* ЗАДАНИЕ
Продолжите рассказ о горном походе и ночлеге у фермеров после последней реплики доктора Халима.

* ВЫБРАННЫЙ ОТРЫВОК
•••••

Спустившись с хребта, мы шли с полчаса вдоль реки, пока не оказались в месте, где этот поток сливался с другим, спускавшимся с соседней долины. В точке, где оба русла объединялись, мы нашли мягкую, поросшую могучими деревьями, покрытую травой и мхом площадку у самой воды, метров пятьдесят на двадцать. Земля здесь была густо усеяна грецкими орехами. В воде, прямо у берега, лежало несколько громадных плоских валунов, на которых можно было делать асаны, пранаяму и просто загорать. И все это в тени орешника, скрывающей и фильтрующей палящее излучение солнца седьмого климата. Над площадкой, словно на террасе следующего уровня, росло еще несколько десятков ореховых деревьев, а в одном из них я нашел естественное дупло, подобное специальному дизайнерскому креслу, в котором можно было очень удобно сидеть, оставаясь невидимым со стороны, например медитируя.
Мы провели на ореховой поляне дня три, купаясь и оттягиваясь на солнце, слушая Махавишну или же перечитывая душеспасительные лекции Ауробиндо
[158], которые Плохой вместе с «Дхаммападой» взял с собой из Таллина. Впоследствии я неоднократно возвращался на это место — и в одиночку, и с друзьями. Всему хорошему, однако, приходит конец. Нужно было двигаться дальше, и мы отправились в сторону перевала на Душанбе. Через день пути, ближе к закату, мы вышли на пологий перевал, с которого открывалась панорама долины реки Лучоб. Нам пришлось довольно долго спускаться по гигантским валунам, прыгая с одного на другой, а затем еще ломить вниз по очень крутому глиняному спуску в условиях интенсивно приближавшихся сумерек. Наконец где-то внизу засветился огонек костра. Чабаны!
Так оно и оказалось. Мы набрели на высокогорную молочную ферму, где выпасались местные рыжие коровы, больше похожие сложением и размерами на коз. Коров мы, правда, сразу не увидели, зато напали на веселую компанию в огромной палатке, сидевшую вокруг дастархана со всевозможными мыслимыми и немыслимыми яствами. Это были работники фермы, на протяжении всего дня державшие рузу и теперь отрывавшиеся на ночном пиршестве. Женщины, обслуживавшие стол, едва успевали менять блюда и подливать чай в пиалы гуляющих. Радио играло витальную индопакистанскую музыку. Радушные фермеры нас моментально накормили, напоили, предложили остаться на ночлег и даже предоставили специальную палатку (в которой можно было при желании стоять во весь рост), снабдив нас при этом десятком курпачей и подушек, а также керосиновой лампой в форме волшебного светильника Аладдина.
На следующее утро оказалось, что я слегка приболел. Пришел ветеринар, доктор Халим, — как полагается, при чалме, в халате, — дал таблетку и спросил: не спешим ли мы, нет ли «внизу» требующих нашего присутствия срочных дел. Узнав, что таких дел нет, с энтузиазмом предложил:
— Ну так оставайся, пока больной, отдохни. А поправишься, еще несколько дней отдохни, если спешить никуда не надо!

•••••

* СОХРАНЁННЫЕ ЗАПИСИ
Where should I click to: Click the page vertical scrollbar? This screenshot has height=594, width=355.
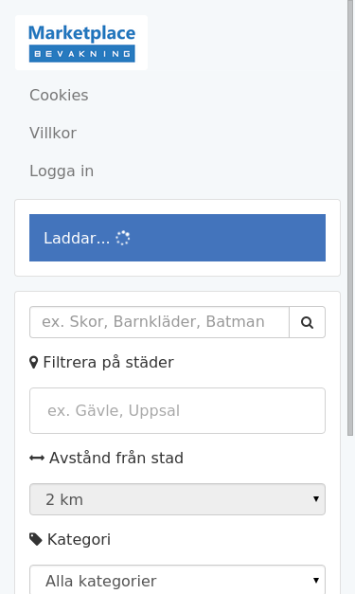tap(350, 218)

•••••

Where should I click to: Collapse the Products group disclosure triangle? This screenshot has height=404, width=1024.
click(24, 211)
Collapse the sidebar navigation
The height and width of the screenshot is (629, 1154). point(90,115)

•••••

* РЕЗУЛЬТАТ ВЫПОЛНЕНИЯ
Я подумал: и вправду, почему бы не остаться? Полное обеспечение, пир каждую ночь, а днем рузы с нас тоже никто не требовал. В общем, мы тормознулись на ферме где-то на неделю. Курили Юрчикову траву, слушали музыку, обсуждали лекции Ауробиндо на фоне общего теоспиритуалистического дискурса и в свете пустой недвойственности адвайты. А потом доктор Халим предложил погостить еще в течение нескольких дней у него дома, в Верхнем Лучобе. Мы с благодарностью приняли приглашение. Спуск с фермы к кишлаку занимал один день. По пути вниз нам попалось не так давно заброшенное селение, где дома еще находились в почти жилом состоянии.
Плохому это место — утопающее в плодовых садах и с роскошным видом на лежащую внизу долину — настолько понравилось, что на следующий год он вернулся сюда с командой из человек пятнадцати энтузиастов из сырой Эстонии, поверивших его рассказам о таджикском рае. Ну что ж, Аарэ не обманул их ожиданий! Среди участников той экспедиции был наш общий знакомый Раймонд, который потом мне с восторгом рассказывал о полученных им кайфах во время азиатского тура и пребывания в этом кишлаке в особенности. Как раскололся потом Плохой, Раймонд устроил тут большой пожар, на который сбежались жители из долины. Но к эстонцам в то время в союзных республиках относились с большим пиететом, и поэтому никаких стремных разборок любителям таджикских достопримечательностей местное население не устроило.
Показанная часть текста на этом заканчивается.